TURKMENISTAN: Jehovah's Witness prisoners threatened with death

Two of the five Jehovah's Witnesses imprisoned in labour camp in the town of Seydi have been threatened with death, reportedly in the second half of April, with the full knowledge of the camp administration, Jehovah's Witnesses report. "We take these threats seriously," one told Forum 18 News Service. They plead for international attention, fearing for the safety of the five - Aleksandr Matveyev, Rinat Babadjanov, Shohrat Mitogorov, Ruslan Nasyrov and Rozymamed Satlykov. Jehovah's Witnesses say the five are regularly beaten, pressured to renounce their faith and adopt Islam, take the oath of allegiance to the president and to agree to do compulsory military service. Family and friends have been unable to visit their prisoners since early April.

KYRGYZSTAN: Will the government or won't the government target Ahmadis?

State officials have told local Ahmadis and Forum 18 News Service that a government resolution against "religious extremism", which specifically mentioned the Ahmadis, will not lead to a crackdown on their activity, saying that "if the Ahmadiyya community was included in the list of extremist groups, then that was done purely by mistake." Few in Kyrgyzstan have seen the text, and many are inclined to downplay the significance of it for the Ahmadiyya community. It is believed that the resolution was part of the Kyrgyz reaction to the terrorist attacks in neighbouring Uzbekistan.

TURKMENISTAN: Religious persecution's latest disguises

In his latest attempt to disguise Turkmenistan's de facto criminalisation of religious belief, President Saparmurat Niyazov has today (13 May) revoked the de jure criminalisation of unregistered religious activity. Believers were, before the de jure criminalization, treated as de facto criminals and fined, detained, beaten, threatened, sacked from their jobs, had their homes confiscated, banished to remote parts of the country or deported in retaliation for unregistered religious activity. Niyazov has also cancelled a secret decree requiring registered religious communities to subject themselves to tight financial regulation by the state – but has imposed tight financial regulation in a different way, through an official model statute for religious communities. Forum 18 News Service has obtained a copy of this, and religious leaders in Turkmenistan have told Forum 18 that they find these restrictions unacceptable.

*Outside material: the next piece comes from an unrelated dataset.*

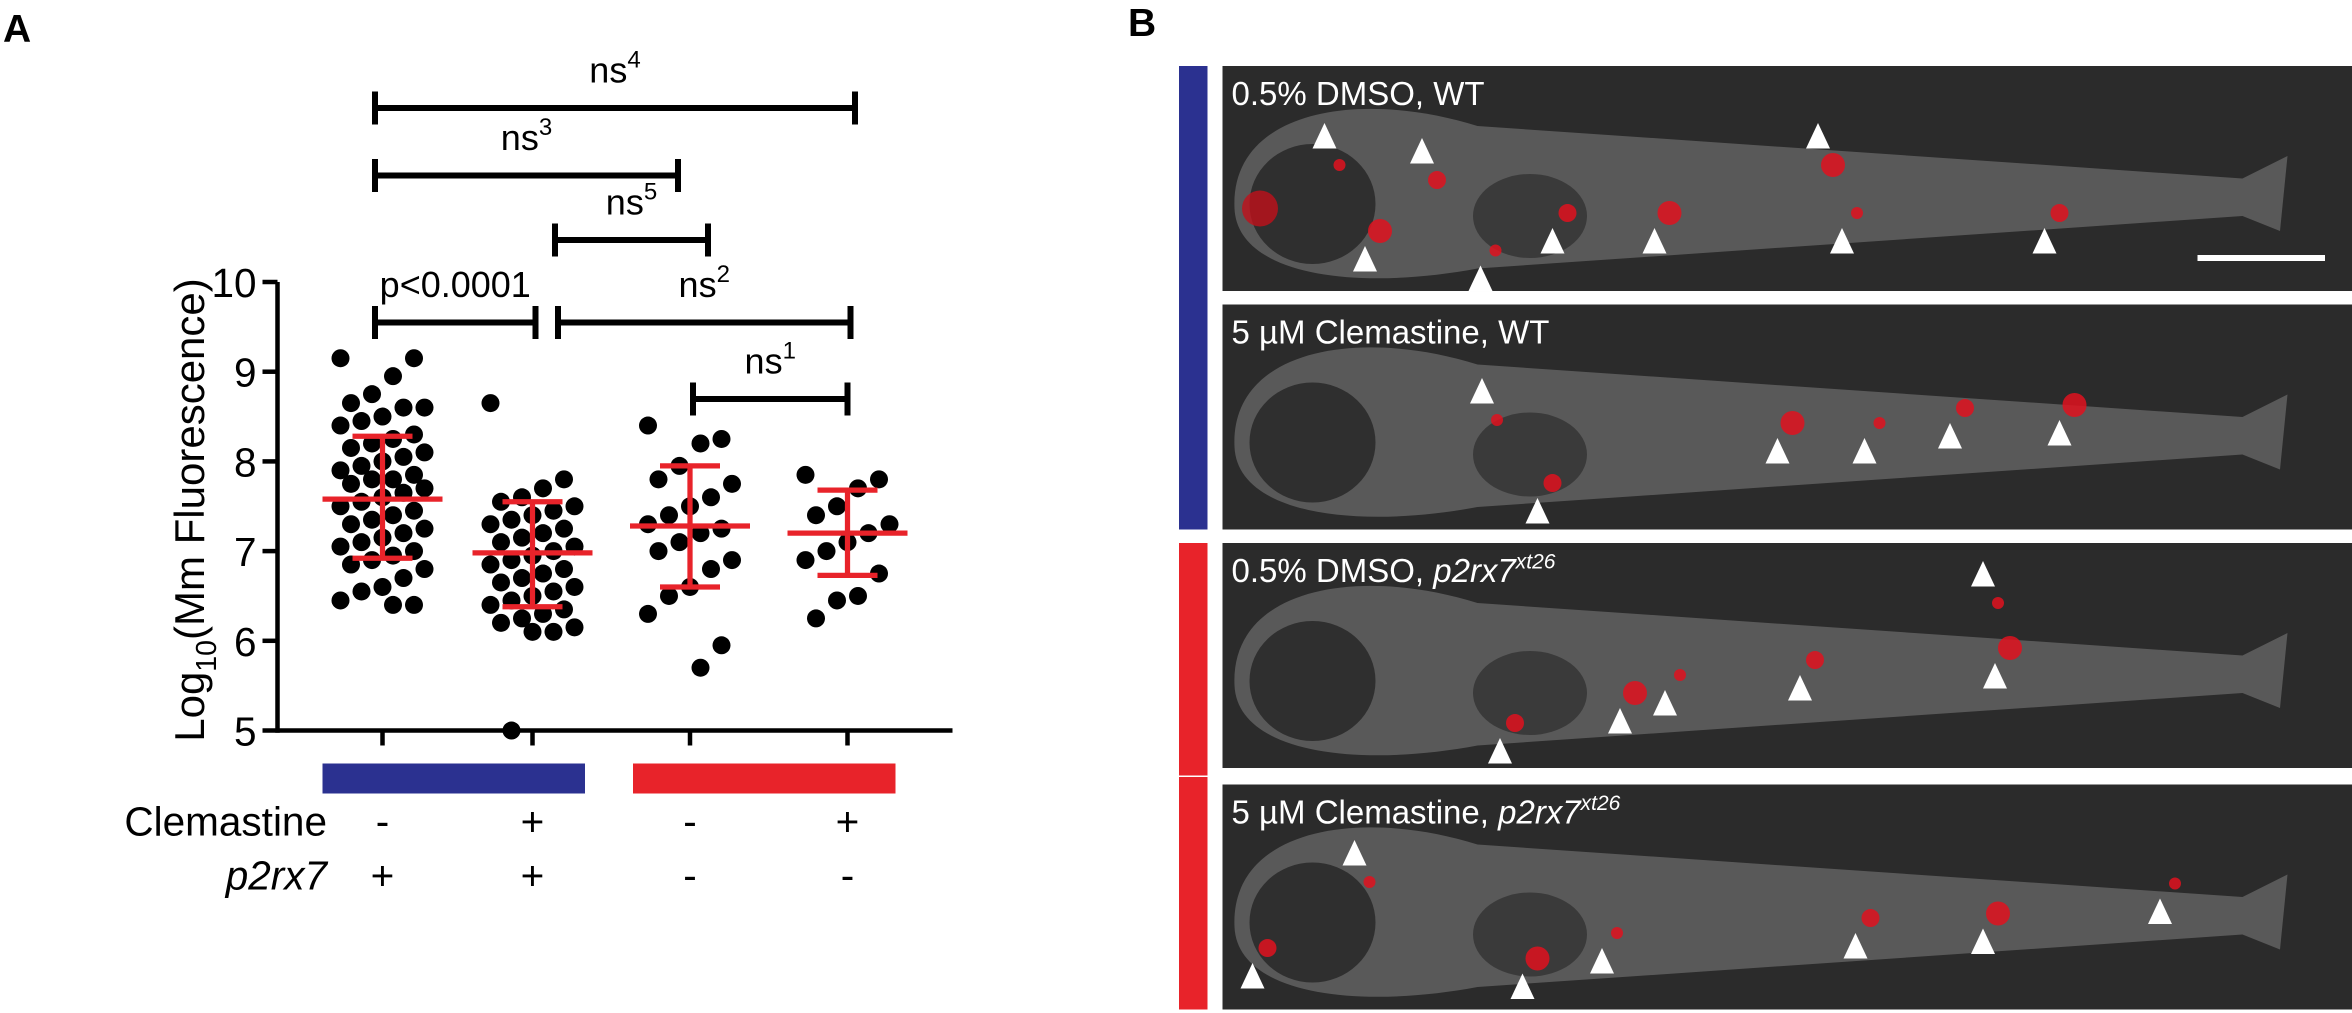 The width and height of the screenshot is (2352, 1013). I want to click on comparison-label: ns5, so click(632, 201).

Many prefer to continue to exist in the underground.

UZBEKISTAN: Sufism used for Uzbek propaganda in the USA

Sufism, a mystical branch of Islam, is common in Uzbekistan, and the government uses Sufism in propaganda outside Uzbekistan, especially in the USA, to claim that the state supports Sufism as an alternative to Islamic fundamentalism. The reality is rather different. Although Sufism is not as persecuted as in Soviet times, the NSS secret police keeps a close watch on the movement, and regards a central part of it, the system of "myuridism", or spiritual direction, as a possible terrorist organisation.

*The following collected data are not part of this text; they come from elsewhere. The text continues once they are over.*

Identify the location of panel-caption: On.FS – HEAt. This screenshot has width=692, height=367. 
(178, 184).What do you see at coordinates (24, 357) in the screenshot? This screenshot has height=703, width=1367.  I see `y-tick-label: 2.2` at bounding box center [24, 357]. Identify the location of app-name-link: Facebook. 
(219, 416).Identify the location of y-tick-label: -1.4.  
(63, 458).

UZBEKISTAN: State control of Islamic religious education

The Uzbek state makes great efforts to control Islam through a network of secondary and higher educational institutes, who educate the state-appointed imams of the country's mosques. Non-state controlled religious education is forbidden. State educational institutions are keen to ensure that students are politically loyal to the President, using means such as asking applicants questions to test their political reliability, as well as maintaining informers amongst the students.